32 red orange yellow green blue indigo violet
33data_8 7 17 27 37 47 57 67
34data_9 8 18 28 38 48 58 68
35data_10 9 19 29 39 49 59 69
36"""
loc can take a boolean array of the same length as the axis being sliced. This boolean array is usually created as the result of applying some other logic to the data set.

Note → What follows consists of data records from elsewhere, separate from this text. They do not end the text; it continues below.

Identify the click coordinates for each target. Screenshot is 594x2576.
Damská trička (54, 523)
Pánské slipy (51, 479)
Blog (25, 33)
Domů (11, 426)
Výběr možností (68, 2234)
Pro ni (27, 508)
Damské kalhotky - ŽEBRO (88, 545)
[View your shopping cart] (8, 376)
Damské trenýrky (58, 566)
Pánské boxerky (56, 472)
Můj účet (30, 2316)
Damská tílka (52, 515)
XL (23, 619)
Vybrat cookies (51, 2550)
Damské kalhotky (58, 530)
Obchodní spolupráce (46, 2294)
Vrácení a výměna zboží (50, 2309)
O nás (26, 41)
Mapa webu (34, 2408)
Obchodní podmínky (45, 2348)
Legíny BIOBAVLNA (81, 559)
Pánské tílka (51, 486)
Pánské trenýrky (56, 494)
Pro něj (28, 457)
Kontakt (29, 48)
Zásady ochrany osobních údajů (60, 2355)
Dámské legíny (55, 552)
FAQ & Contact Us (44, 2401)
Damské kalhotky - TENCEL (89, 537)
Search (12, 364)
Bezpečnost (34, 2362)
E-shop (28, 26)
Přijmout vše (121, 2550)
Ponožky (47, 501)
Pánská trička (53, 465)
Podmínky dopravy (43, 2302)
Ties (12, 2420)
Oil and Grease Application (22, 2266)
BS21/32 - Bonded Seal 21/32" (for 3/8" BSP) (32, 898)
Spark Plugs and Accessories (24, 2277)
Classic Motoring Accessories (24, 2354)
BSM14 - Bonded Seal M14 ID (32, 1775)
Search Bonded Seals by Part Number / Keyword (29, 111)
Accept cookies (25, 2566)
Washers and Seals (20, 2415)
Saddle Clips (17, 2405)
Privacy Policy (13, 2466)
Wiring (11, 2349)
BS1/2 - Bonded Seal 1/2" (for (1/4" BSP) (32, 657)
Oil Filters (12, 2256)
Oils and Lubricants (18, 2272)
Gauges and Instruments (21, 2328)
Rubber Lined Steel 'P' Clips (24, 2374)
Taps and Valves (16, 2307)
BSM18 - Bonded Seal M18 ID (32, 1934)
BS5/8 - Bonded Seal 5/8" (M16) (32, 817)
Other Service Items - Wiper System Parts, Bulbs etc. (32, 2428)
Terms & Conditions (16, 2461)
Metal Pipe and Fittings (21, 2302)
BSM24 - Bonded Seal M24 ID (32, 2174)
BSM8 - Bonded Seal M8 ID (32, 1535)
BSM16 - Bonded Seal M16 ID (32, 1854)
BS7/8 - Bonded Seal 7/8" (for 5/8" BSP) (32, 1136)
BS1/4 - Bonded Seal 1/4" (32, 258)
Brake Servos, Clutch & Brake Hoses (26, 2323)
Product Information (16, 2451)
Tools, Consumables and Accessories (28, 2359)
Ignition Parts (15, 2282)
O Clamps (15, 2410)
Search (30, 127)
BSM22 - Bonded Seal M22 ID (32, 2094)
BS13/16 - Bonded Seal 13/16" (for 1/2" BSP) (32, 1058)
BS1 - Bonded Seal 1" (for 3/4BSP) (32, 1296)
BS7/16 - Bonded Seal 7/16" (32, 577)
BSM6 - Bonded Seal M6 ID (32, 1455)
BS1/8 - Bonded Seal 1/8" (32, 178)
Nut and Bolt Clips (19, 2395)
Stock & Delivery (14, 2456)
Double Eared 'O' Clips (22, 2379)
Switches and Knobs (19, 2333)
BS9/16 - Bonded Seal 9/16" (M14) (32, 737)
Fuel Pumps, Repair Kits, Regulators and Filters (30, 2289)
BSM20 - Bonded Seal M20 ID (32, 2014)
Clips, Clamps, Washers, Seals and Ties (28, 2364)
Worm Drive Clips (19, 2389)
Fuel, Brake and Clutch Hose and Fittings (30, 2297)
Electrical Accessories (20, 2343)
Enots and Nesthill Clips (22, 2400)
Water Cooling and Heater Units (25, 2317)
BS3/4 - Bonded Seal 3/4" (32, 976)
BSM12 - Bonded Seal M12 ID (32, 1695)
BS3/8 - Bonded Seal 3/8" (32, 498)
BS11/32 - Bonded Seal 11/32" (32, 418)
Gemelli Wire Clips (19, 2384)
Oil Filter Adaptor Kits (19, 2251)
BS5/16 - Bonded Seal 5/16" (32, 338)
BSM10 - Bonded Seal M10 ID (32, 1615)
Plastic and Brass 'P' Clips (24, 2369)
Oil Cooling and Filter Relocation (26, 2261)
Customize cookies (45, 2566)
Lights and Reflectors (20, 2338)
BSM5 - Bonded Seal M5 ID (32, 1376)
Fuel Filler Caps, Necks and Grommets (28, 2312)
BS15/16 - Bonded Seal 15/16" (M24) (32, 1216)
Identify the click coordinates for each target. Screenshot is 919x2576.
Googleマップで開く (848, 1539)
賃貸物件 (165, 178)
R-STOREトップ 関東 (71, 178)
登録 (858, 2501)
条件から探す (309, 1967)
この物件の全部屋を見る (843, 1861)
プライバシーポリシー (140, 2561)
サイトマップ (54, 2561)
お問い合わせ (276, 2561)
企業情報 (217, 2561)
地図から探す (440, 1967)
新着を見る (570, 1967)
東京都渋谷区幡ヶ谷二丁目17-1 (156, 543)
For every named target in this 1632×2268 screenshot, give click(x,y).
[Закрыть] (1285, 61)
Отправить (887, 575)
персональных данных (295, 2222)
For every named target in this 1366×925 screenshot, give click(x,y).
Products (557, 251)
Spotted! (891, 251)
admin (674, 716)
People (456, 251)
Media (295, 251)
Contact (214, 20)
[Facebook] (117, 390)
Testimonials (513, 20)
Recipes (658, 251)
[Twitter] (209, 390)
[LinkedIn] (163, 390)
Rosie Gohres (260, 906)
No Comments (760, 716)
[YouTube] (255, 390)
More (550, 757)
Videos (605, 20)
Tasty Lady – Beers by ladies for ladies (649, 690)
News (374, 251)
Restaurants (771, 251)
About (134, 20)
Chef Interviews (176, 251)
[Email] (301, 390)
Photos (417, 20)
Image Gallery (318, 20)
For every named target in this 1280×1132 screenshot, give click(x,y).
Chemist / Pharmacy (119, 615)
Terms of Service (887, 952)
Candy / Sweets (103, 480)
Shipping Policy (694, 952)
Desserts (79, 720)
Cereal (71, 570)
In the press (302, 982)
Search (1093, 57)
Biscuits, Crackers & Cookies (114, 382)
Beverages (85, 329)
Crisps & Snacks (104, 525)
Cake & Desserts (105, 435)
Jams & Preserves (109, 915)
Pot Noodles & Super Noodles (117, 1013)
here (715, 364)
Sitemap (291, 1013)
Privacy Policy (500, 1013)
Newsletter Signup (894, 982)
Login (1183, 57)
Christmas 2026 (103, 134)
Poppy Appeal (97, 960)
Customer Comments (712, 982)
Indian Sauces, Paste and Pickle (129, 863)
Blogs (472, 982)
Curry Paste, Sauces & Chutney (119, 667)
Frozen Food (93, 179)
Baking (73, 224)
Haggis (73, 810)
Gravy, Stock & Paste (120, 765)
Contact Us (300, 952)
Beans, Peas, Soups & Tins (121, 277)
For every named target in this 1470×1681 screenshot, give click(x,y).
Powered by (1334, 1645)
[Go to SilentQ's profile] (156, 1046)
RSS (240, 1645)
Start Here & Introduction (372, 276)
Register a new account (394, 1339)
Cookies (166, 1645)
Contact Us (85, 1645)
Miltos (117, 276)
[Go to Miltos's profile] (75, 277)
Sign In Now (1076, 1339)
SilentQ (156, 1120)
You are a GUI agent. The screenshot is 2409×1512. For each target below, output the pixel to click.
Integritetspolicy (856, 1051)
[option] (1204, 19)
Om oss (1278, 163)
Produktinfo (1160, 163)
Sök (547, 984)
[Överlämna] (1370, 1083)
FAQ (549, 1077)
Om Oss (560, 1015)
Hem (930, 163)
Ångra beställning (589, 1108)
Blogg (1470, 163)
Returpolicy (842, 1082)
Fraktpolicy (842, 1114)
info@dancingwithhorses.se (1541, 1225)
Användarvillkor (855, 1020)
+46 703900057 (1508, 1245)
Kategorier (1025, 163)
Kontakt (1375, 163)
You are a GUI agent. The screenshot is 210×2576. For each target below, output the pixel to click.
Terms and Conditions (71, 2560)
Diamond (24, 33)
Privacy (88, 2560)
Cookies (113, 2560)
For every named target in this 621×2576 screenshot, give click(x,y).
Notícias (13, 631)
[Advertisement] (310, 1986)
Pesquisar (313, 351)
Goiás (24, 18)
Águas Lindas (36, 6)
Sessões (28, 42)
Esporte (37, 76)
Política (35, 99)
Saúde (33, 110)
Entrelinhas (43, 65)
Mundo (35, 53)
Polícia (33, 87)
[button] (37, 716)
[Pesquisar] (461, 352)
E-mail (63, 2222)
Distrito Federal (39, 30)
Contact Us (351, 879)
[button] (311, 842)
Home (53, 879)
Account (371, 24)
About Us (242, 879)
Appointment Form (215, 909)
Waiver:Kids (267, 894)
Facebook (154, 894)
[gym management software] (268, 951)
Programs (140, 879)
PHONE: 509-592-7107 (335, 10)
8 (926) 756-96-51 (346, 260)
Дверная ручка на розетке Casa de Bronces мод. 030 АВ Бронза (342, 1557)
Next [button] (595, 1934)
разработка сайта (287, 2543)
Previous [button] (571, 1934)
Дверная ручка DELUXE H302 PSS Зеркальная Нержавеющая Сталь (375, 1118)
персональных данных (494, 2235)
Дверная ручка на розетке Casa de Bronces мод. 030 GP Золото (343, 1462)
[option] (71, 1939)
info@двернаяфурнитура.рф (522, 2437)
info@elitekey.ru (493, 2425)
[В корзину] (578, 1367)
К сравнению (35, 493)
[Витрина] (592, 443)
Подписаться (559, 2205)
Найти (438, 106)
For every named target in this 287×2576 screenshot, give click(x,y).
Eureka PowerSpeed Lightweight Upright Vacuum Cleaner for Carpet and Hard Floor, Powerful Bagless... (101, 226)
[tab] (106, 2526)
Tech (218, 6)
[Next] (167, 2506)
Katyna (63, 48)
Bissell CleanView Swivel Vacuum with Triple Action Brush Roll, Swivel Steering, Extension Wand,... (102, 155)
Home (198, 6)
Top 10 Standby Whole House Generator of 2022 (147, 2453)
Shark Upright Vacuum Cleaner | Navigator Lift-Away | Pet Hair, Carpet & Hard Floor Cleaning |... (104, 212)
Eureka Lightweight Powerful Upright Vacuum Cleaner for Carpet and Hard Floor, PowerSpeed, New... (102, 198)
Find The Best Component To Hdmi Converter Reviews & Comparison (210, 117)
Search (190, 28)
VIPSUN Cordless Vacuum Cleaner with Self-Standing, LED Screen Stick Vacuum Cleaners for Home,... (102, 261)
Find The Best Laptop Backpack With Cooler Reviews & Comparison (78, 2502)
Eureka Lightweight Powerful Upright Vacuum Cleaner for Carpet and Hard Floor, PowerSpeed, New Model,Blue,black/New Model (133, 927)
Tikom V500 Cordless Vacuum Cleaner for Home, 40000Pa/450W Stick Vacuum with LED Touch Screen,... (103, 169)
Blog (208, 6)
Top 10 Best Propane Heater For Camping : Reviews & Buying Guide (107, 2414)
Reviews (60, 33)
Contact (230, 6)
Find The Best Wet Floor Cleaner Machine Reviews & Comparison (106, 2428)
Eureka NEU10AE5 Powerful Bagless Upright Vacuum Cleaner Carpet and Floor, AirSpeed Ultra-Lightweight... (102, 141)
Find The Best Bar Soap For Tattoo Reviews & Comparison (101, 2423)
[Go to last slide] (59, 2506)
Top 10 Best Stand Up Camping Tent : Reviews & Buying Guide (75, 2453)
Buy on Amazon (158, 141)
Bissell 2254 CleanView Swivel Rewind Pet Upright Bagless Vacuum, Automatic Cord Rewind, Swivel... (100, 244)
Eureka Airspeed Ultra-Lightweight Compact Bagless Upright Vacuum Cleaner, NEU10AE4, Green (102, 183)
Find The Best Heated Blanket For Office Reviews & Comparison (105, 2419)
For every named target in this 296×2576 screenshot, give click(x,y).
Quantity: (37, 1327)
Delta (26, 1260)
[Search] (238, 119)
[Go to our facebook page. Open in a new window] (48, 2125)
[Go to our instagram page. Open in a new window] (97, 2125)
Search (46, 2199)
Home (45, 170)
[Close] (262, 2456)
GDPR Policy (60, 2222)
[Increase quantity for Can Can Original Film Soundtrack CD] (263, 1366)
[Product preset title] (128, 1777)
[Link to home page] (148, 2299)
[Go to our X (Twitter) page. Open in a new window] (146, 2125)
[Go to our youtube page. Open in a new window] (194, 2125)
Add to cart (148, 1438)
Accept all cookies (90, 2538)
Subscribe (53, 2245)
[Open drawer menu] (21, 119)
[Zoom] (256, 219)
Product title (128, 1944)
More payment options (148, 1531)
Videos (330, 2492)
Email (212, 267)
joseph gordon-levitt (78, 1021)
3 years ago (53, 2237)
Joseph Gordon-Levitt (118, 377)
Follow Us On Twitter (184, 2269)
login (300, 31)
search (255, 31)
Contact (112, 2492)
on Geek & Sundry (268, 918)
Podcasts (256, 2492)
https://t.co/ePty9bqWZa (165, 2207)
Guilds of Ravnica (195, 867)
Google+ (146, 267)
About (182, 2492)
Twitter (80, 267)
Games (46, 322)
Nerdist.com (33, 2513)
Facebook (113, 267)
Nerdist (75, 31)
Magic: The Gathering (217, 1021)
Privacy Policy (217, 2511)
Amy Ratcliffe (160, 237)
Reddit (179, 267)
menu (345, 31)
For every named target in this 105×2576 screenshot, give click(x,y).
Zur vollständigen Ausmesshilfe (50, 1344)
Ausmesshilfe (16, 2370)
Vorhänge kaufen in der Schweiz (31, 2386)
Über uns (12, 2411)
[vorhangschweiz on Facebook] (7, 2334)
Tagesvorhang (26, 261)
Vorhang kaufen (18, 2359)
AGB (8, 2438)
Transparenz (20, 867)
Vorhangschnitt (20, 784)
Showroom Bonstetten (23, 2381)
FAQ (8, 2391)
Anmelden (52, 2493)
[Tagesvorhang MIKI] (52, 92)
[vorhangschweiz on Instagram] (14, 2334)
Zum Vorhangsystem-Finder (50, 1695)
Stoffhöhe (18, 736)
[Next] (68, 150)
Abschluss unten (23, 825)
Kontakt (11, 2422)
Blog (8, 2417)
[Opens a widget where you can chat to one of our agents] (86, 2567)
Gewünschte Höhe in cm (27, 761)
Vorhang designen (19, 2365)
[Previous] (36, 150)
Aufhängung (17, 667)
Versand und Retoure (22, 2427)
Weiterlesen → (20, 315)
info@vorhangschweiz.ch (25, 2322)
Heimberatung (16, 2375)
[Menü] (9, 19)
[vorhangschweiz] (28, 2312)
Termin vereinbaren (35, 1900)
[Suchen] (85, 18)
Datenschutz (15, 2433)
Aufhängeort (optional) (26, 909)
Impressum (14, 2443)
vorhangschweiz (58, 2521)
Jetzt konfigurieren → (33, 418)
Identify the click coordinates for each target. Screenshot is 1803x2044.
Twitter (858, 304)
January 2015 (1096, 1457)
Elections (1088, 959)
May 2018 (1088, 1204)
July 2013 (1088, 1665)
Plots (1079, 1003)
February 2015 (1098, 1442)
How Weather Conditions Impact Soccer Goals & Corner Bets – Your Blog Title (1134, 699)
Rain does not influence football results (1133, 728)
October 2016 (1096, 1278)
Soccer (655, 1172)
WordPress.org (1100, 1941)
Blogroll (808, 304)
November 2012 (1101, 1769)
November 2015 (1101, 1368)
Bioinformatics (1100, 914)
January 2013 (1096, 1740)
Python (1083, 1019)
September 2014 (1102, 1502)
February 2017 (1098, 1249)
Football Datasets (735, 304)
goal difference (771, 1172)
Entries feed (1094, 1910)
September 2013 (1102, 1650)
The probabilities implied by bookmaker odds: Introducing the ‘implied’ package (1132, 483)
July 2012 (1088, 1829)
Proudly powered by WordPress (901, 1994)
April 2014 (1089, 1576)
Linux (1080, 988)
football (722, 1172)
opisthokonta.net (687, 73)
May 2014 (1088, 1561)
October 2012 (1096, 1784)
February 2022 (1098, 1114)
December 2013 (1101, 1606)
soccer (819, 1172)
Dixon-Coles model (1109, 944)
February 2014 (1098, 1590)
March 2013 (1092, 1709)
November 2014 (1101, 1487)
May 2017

This first example finds the rows where the value for 'yellow' is greater than 26. The logic to filter the data can get more complicated to narrow down to the data of interese once the logic creates a boolean array of the same length of the axis.
1df['yellow'] > 26
2"""
3data_1 False
4data_2 False
5data_3 False
6data_4 False
7data_5 False
8data_6 False
9data_7 False
10data_8 True
11data_9 True
12data_10 True
13Name: yellow, dtype: bool
14"""
15
16# All rows where yellow values are greater than 26
17df.loc[df['yellow'] > 26]
18"""
19 red orange yellow green blue indigo violet
20data_8 7 17 27 37 47 57 67
21data_9 8 18 28 38 48 58 68
22data_10 9 19 29 39 49 59 69
23"""
24
25# All rows where yellow is a multiple of 2 and green is a multiple of 3
26df.loc[(df['yellow'] % 2 == 0) & (df['green'] % 3 == 0)]
27"""
28 red orange yellow green blue indigo violet
29data_1 0 10 20 30 40 50 60
30data_7 6 16 26 36 46 56 66
31"""
Retrieve Rows and Columns with loc
Similar to iloc, two parameters can be used for row labels and column labels.
Use df.index
to see a list of all the index labels and df.columns
to see
a list of all the column.
1print(df.index)
2"""
3Index(['data_1', 'data_2', 'data_3', 'data_4', 'data_5', 'data_6', 'data_7',
4 'data_8', 'data_9', 'data_10'],
5 dtype='object')
6"""
7
8print(df.columns)
9"""
10Index(['red', 'orange', 'yellow', 'green', 'blue', 'indigo', 'violet'], dtype='object')
11"""
12
13# Select a single cell - data_8 for indigo
14df.loc['data_8', 'indigo']
15"""
1657
17"""
Select the entire column by passing :
as the first parameter.
1# select full column for indigo and red
2df.loc[:, ['indigo', 'red']]
3"""
4 indigo red
5data_1 50 0
6data_2 51 1
7data_3 52 2
8data_4 53 3
9data_5 54 4
10data_6 55 5
11data_7 56 6
12data_8 57 7
13data_9 58 8
14data_10 59 9
15"""
16
17
18df.loc[['data_2', 'data_5'], ['green', 'red']]
19"""
20 green red
21data_2 31 1
22data_5 34 4
23"""
24
25df.loc[(df['yellow'] % 2 == 0) & (df['green'] % 3 == 0), ['yellow', 'blue']]
26"""
27 yellow blue
28data_1 20 40
29data_7 26 46
30"""
Select multiple rows and columns using loc
Conclusion
iloc
and loc
are very useful and powerful methods to quickly filter down
data in a dataframe. Both are index-based for the rows and column-based for
the columns. iloc retrieves data based on the index specified for the row and/or
column, whereas loc is based on the values of the index and the values of the
columns. iloc can be useful to sample data based on position in the dataframe
without needing to know mush about the data. loc is more useful to filter
down the data based on specific rows and column data.
Both methods can accept one or two parameters and return single cell content or a range of rows or columns or specific intersections of rows and columns.